■ Assigned task ■
Write the line that contains "Viewport: 700px width, 400px height." and each one after it, word for word, ending with the final line of the data.

*** Opening of Exercise input ***

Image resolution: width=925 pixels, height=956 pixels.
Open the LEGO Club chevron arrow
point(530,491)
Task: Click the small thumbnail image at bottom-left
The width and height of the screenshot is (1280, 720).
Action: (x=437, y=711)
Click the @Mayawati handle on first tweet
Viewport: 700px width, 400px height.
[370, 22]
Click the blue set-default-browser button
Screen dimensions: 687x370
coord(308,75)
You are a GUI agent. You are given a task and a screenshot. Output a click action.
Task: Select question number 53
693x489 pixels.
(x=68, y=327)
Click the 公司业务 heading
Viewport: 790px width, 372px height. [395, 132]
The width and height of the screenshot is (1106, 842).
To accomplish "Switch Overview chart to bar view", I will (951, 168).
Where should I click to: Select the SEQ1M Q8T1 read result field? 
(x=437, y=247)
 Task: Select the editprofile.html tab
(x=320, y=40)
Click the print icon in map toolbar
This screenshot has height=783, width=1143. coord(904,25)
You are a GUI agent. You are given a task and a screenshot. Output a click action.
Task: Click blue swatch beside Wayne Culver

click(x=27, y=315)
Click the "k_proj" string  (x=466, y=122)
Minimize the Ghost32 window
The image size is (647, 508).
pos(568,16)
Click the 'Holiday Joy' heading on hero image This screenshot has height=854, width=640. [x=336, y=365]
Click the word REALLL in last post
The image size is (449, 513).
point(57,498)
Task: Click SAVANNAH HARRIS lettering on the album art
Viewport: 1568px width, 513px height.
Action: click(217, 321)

*** Close of Exercise input ***

■ Response ■
Viewport: 700px width, 400px height.
[370, 22]
Click the blue set-default-browser button
Screen dimensions: 687x370
coord(308,75)
You are a GUI agent. You are given a task and a screenshot. Output a click action.
Task: Select question number 53
693x489 pixels.
(x=68, y=327)
Click the 公司业务 heading
Viewport: 790px width, 372px height. [395, 132]
The width and height of the screenshot is (1106, 842).
To accomplish "Switch Overview chart to bar view", I will (951, 168).
Where should I click to: Select the SEQ1M Q8T1 read result field? 
(x=437, y=247)
 Task: Select the editprofile.html tab
(x=320, y=40)
Click the print icon in map toolbar
This screenshot has height=783, width=1143. coord(904,25)
You are a GUI agent. You are given a task and a screenshot. Output a click action.
Task: Click blue swatch beside Wayne Culver

click(x=27, y=315)
Click the "k_proj" string  (x=466, y=122)
Minimize the Ghost32 window
The image size is (647, 508).
pos(568,16)
Click the 'Holiday Joy' heading on hero image This screenshot has height=854, width=640. [x=336, y=365]
Click the word REALLL in last post
The image size is (449, 513).
point(57,498)
Task: Click SAVANNAH HARRIS lettering on the album art
Viewport: 1568px width, 513px height.
Action: click(217, 321)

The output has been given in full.